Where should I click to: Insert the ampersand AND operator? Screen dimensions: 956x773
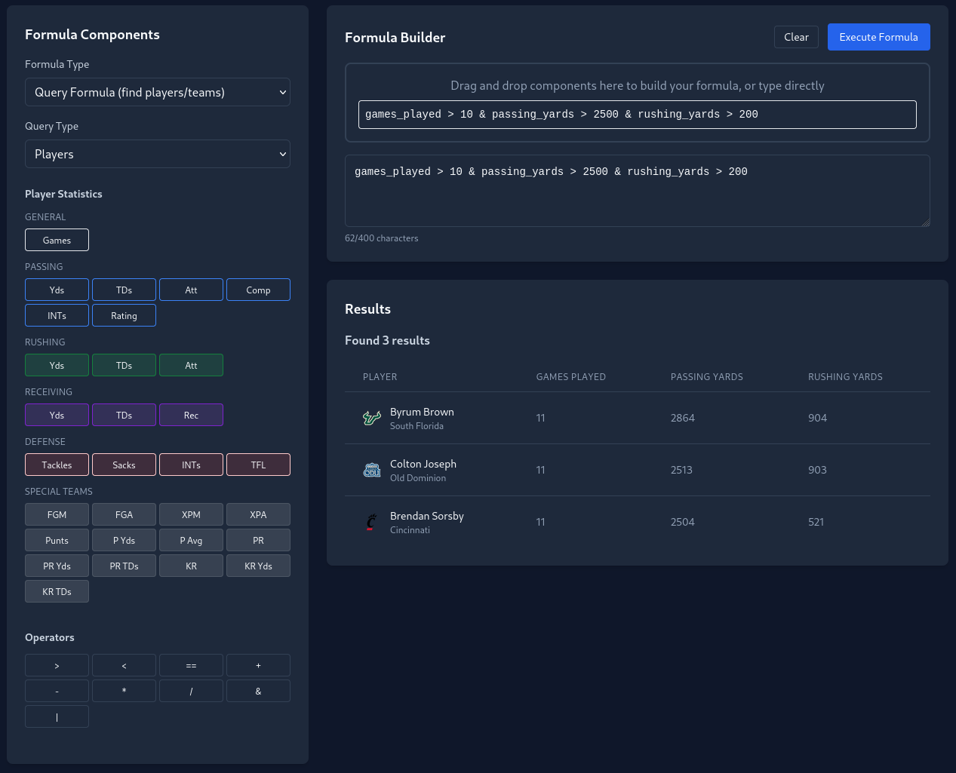(x=258, y=691)
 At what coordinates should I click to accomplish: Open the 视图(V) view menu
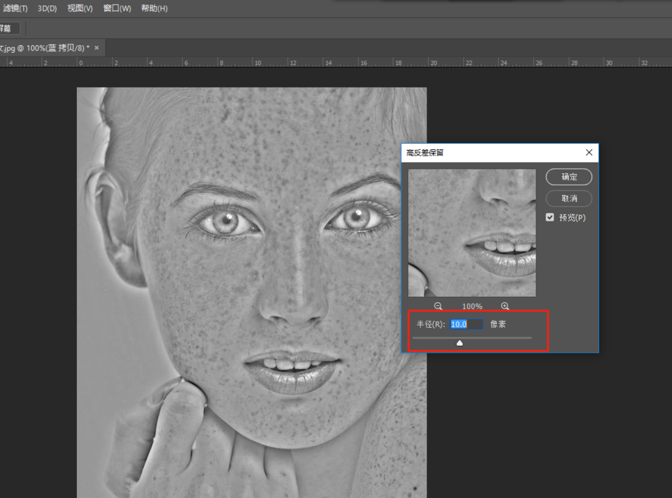point(80,8)
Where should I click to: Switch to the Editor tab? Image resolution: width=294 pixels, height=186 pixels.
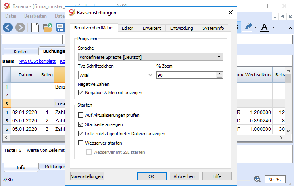127,28
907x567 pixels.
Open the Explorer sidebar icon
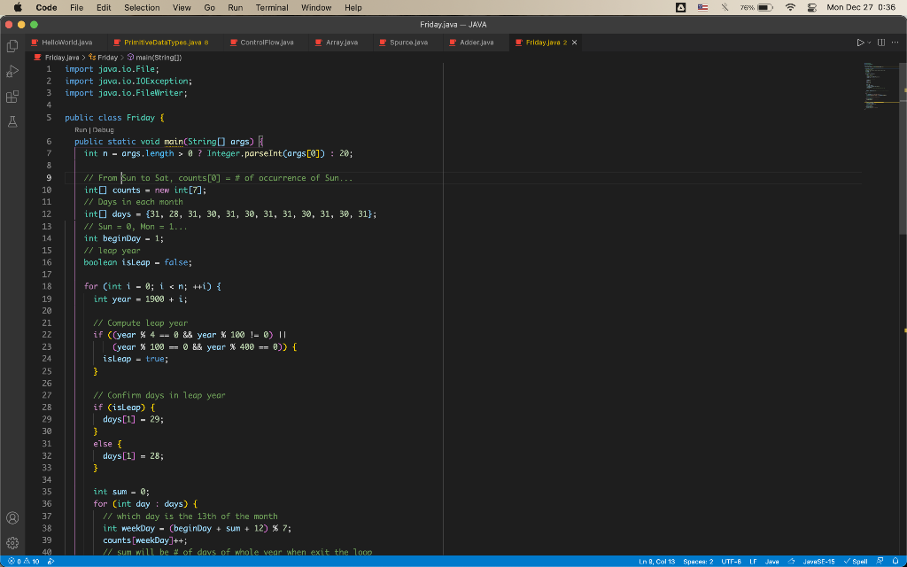coord(12,45)
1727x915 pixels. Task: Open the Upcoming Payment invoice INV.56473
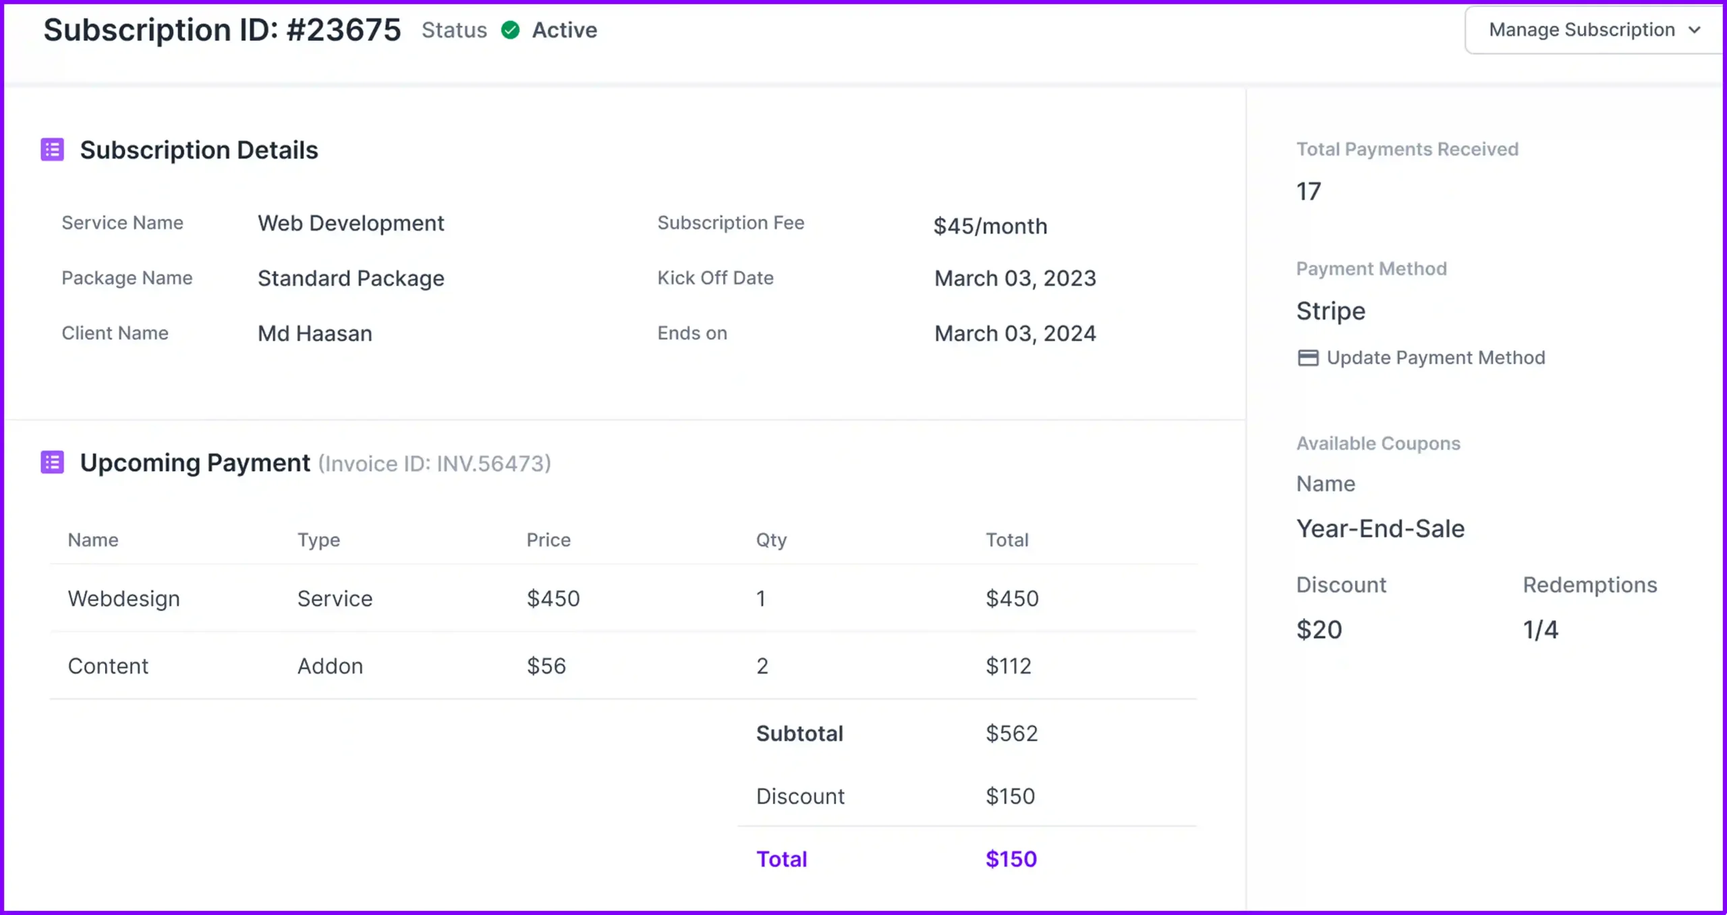pos(435,464)
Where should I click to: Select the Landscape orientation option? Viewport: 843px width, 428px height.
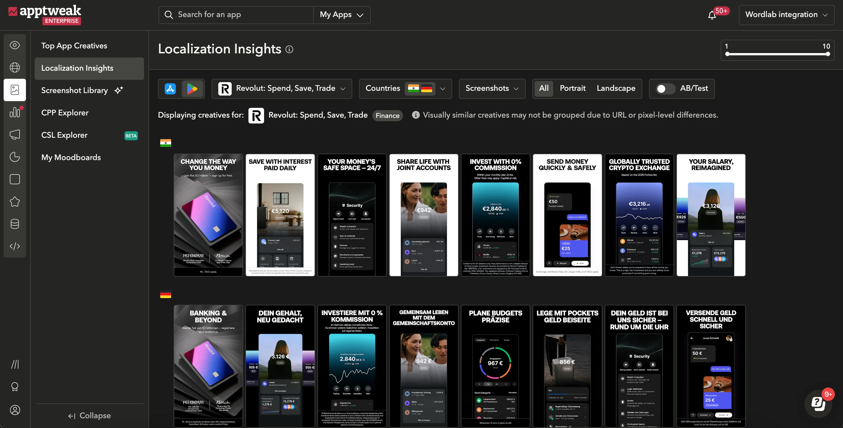pos(616,88)
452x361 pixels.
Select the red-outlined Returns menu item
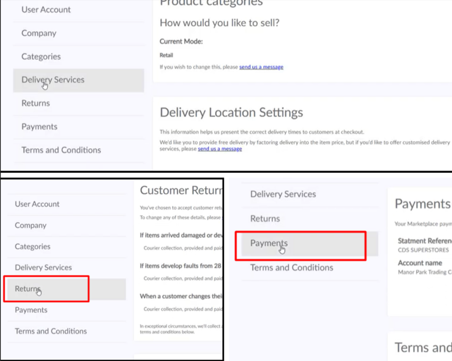click(46, 289)
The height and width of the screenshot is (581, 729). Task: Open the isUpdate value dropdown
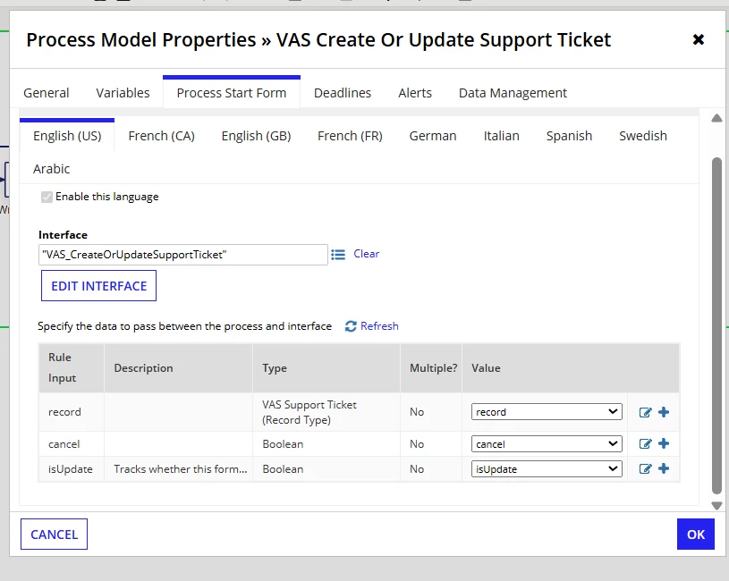point(547,469)
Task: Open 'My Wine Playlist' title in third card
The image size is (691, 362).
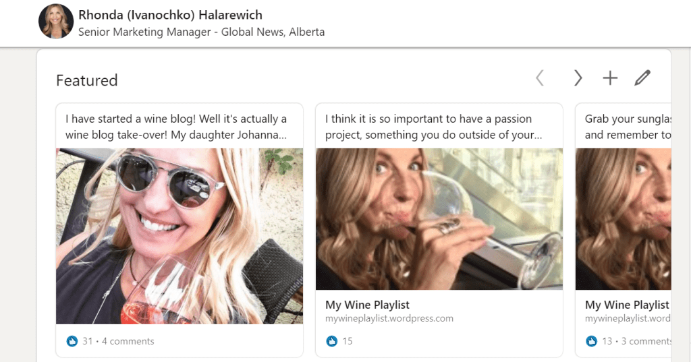Action: click(x=627, y=305)
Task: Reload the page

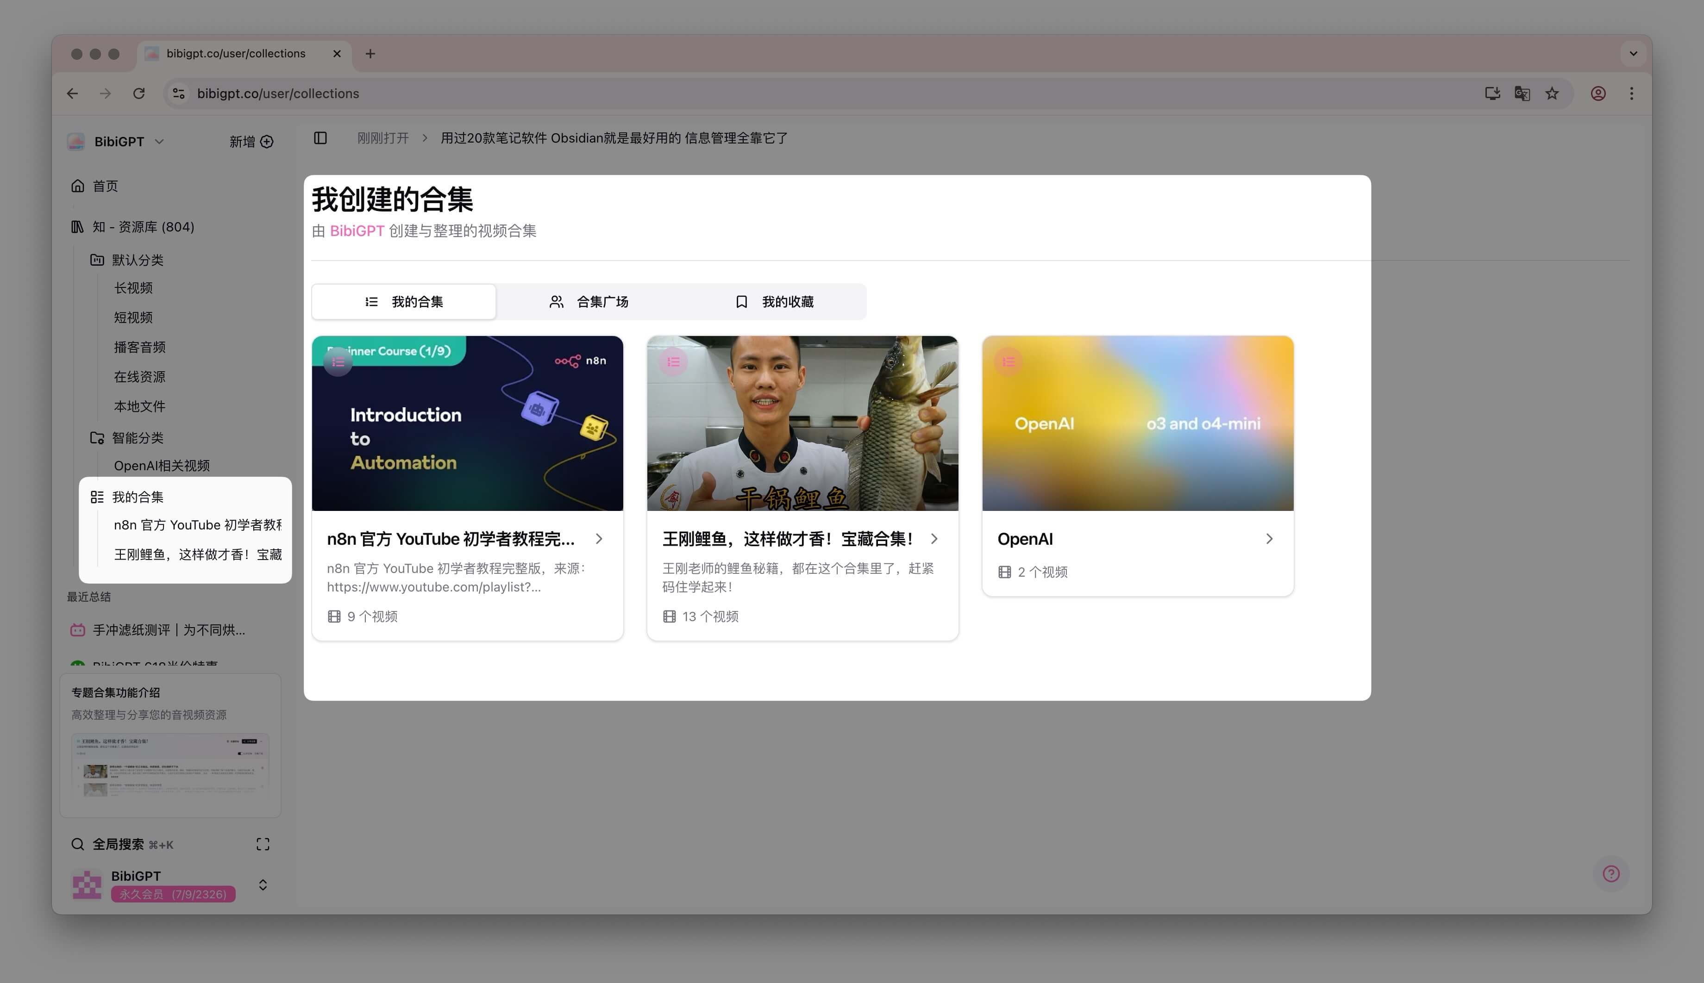Action: point(138,93)
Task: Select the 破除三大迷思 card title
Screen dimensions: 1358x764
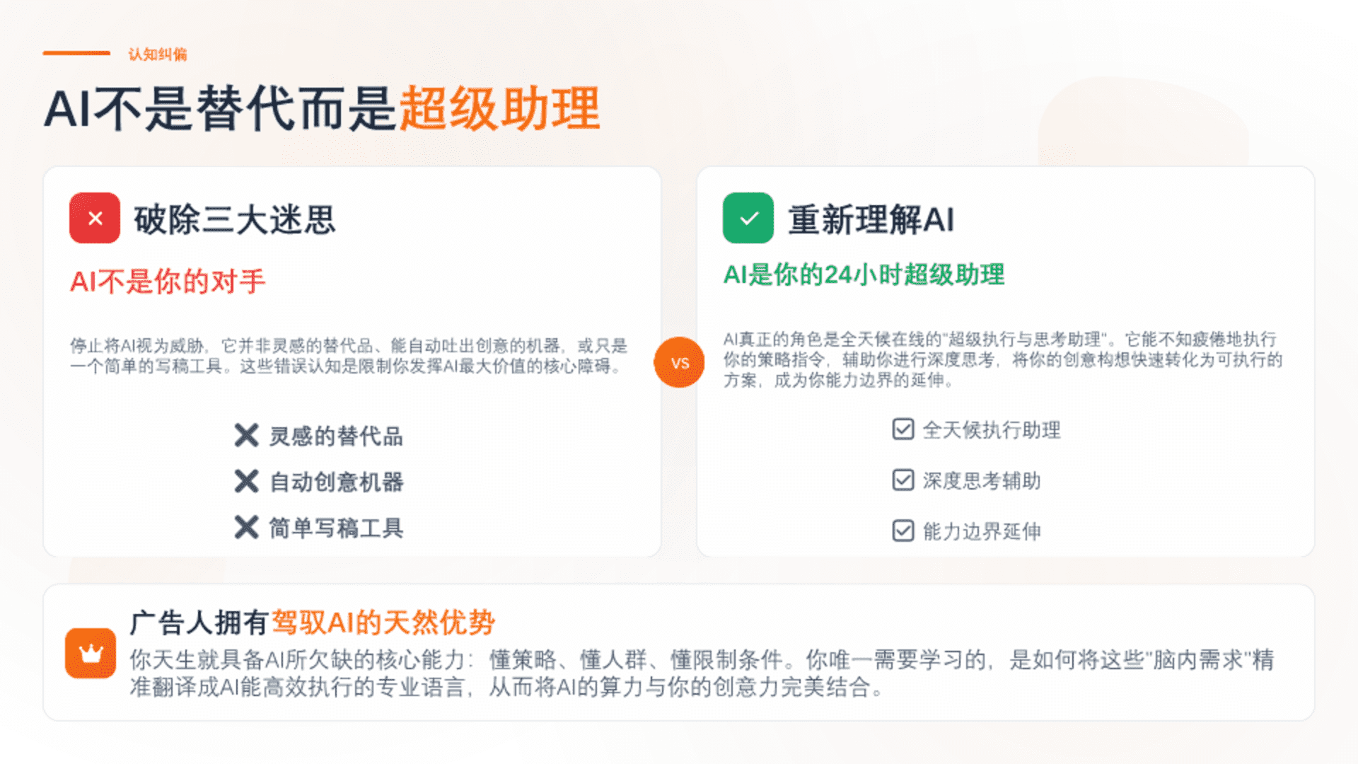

Problem to solve: Rewrite the lines from the one containing "Task: Reload the page" through the end of the items, both ends included, with the requests kept. Add 43 to every number in the answer coordinates, and leave out the pictures.

Expected answer:
Task: Reload the page

Action: point(181,136)
Task: Select the 破除三大迷思 card title
Screen dimensions: 1358x764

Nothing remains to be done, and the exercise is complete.